Health services research does not, alas, produce the kind of heart-stopping drama that makes for must-watch TV or viral videos, but it does quietly provide the evidence that can determine where you get medical care, what kind of care you get and how much it costs. It is the foundation of any kind of health care reform.
“Who lives, who dies and who pays” is how a book by a former senior federal official succinctly summarized the stakes. And it this research, the underpinnings of a health care system that now consumes one out of every seven dollars in our economy, that Aaron Carroll wants to change.
Carroll, an academic pediatrician, is the new president of AcademyHealth, the professional society of health services researchers.
“We have a real opportunity to focus on data and evidence to improve health and health care for all,” Carroll told a meeting of the National Advisory Council of the Agency for Healthcare Research and Quality (I’m a council member), before repeating much the same themes at AcademyHealth’s annual research meeting, held in Baltimore.
Carroll called for incentivizing studies to progress from observational to providing actionable evidence having a real-world impact on people’s health, especially in primary care. He’d also like to de-emphasize studies that just demonstrate in ever-more methodologically elegant ways what’s already known. “We need to pivot and say how we make things better,” he said.
HSR isn’t flashy, with “grand slam” successes like cures for a disease, Carroll acknowledged. It is more incremental, typically producing only “singles,” like vaccination. Yet “singles every day is how you win a game, how you win a World Series,” he said.
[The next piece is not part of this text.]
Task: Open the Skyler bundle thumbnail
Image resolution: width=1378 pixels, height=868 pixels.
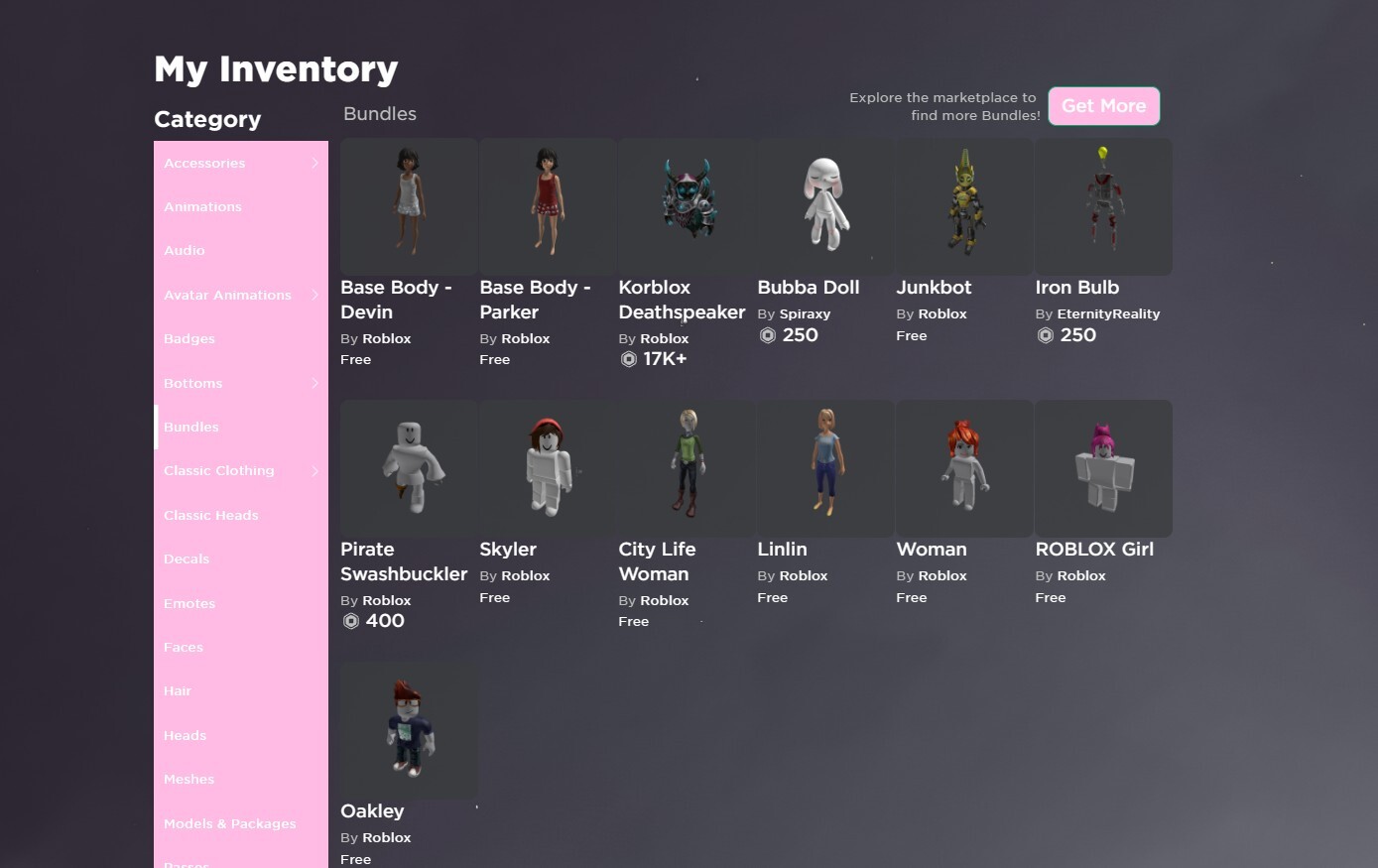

Nonetheless, Carroll added, “we have to do a much better job of communication. We’re not very good at talking about what HSR is and why it’s important.”
As someone who jumped from journalism to the health policy and research worlds, and as a former board member of AcademyHealth’s predecessor group, I’m rooting for Carroll to succeed in his shake-up. He brings an impressive background to the task. In addition to a long track record at Indiana University as a respected researcher in health outcomes, decision analysis, cost-effectiveness and other important policy areas, Carroll has also been a regular contributor to the New York Times Opinion section; is a book author and co-author; and is co-editor of The Incidental Economist blog.
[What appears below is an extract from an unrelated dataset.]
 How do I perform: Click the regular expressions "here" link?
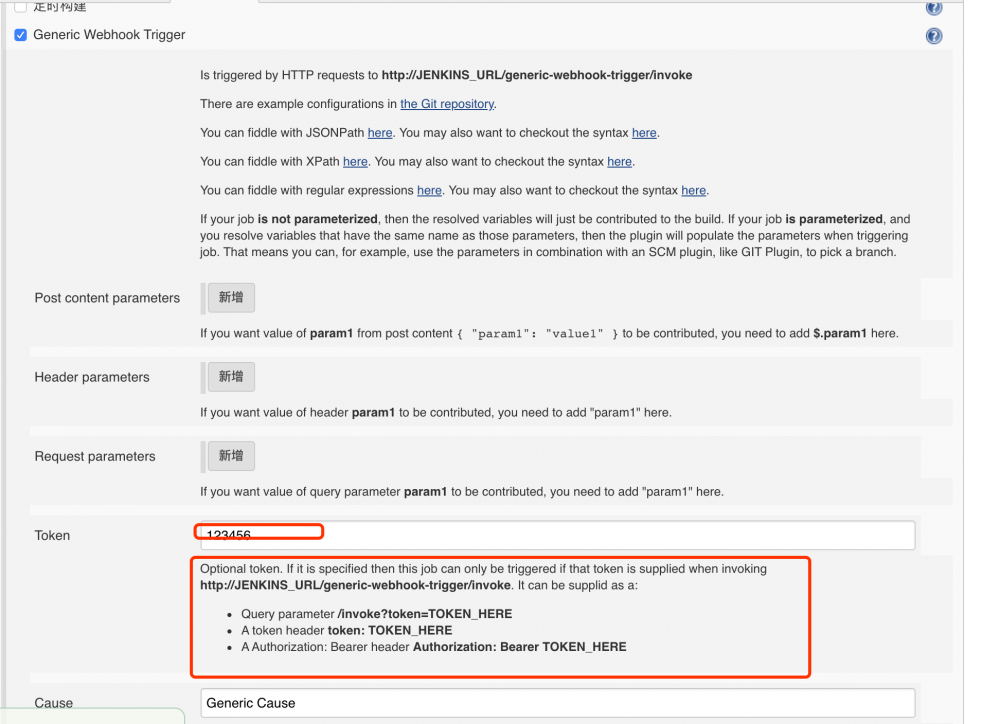point(429,190)
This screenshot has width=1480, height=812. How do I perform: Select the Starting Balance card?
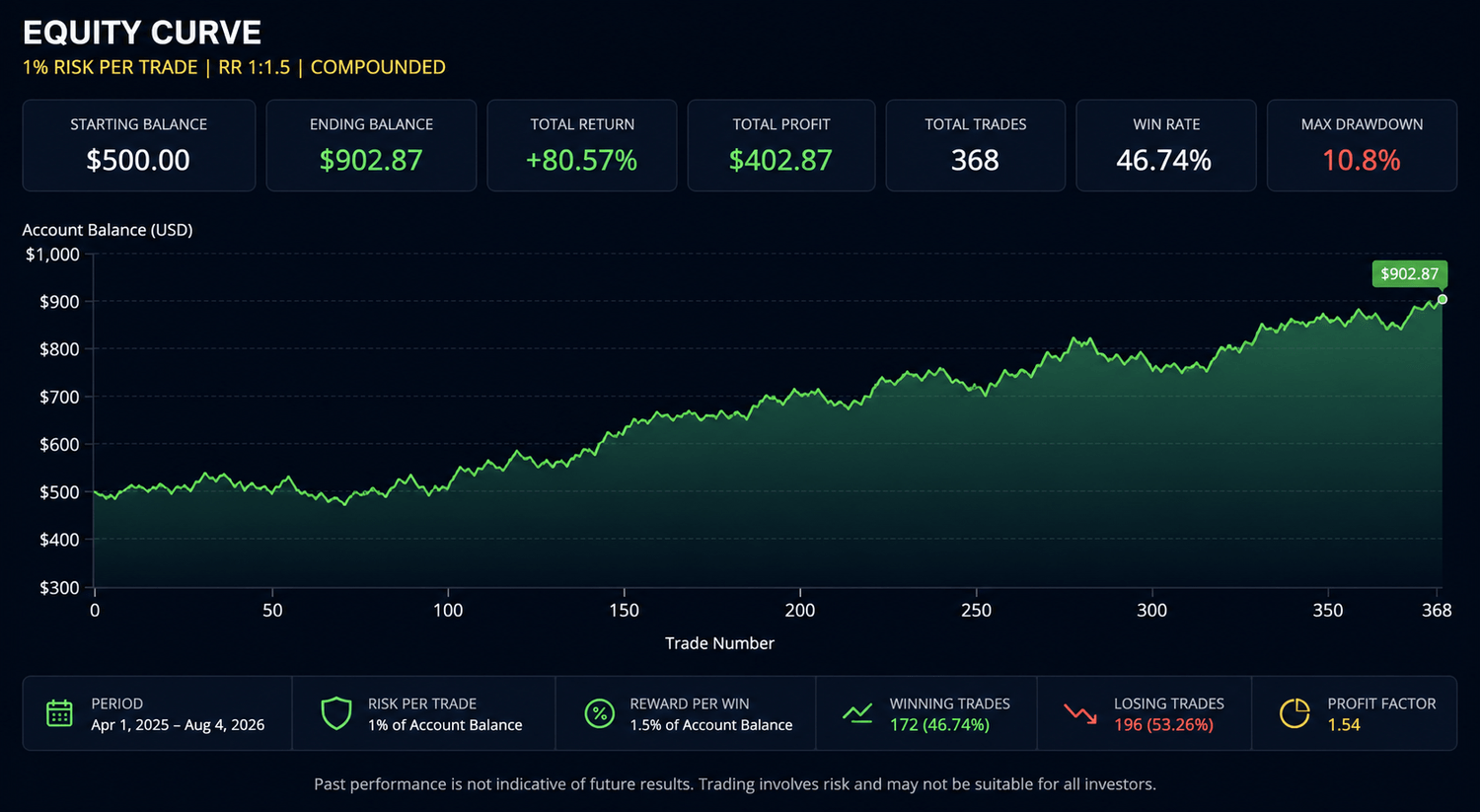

Carroll even has his own YouTube channel, Healthcare Triage, whose viewing history illustrates the challenge he faces. If the measure of a video going viral is 1 million to 5 million views in a week (estimates vary), Carroll can boast of a video that nearly garnered one million views (789,000 to be precise) – but, alas, over a 10-year period, befitting a riveting seven-and-a-half-minute explanation of “The Healthcare System of the United States.” Meanwhile, confirming Carroll’s diagnosis of the profession’s communication dysfunction, his video entitled “Dissemination: Get Out There and Strut Your Stuff!” disseminated to the tune of just 10,000 views in 5 years.
Carroll also signaled his intent to break down old silos and get new voices at the table. That means reaching out to private-sector groups; researchers with ties to minority communities, even if not part of academic institutions; patient-led research efforts; and journalists.
Both Carroll and I have served for many years as judges of an annual journalism contest sponsored by the National Institute for Health Care Management. We’ve seen how the best of health care journalism is often carefully conducted HSR that’s then presented so as to tell a compelling story, rather than being confined to the stylistic straightjacket of an academic journal.
The bottom line on efforts to boost change, however, is still the economic bottom line. The kind of long-term research needed to provide solid evidence that doing something differently in health care (a/k/a “reform”) has a genuine economic or clinical impact requires flexible and reliable funding. HSR funding, though, tends to be “one-off.”
“We need new ways of thinking about important work,” Carroll said.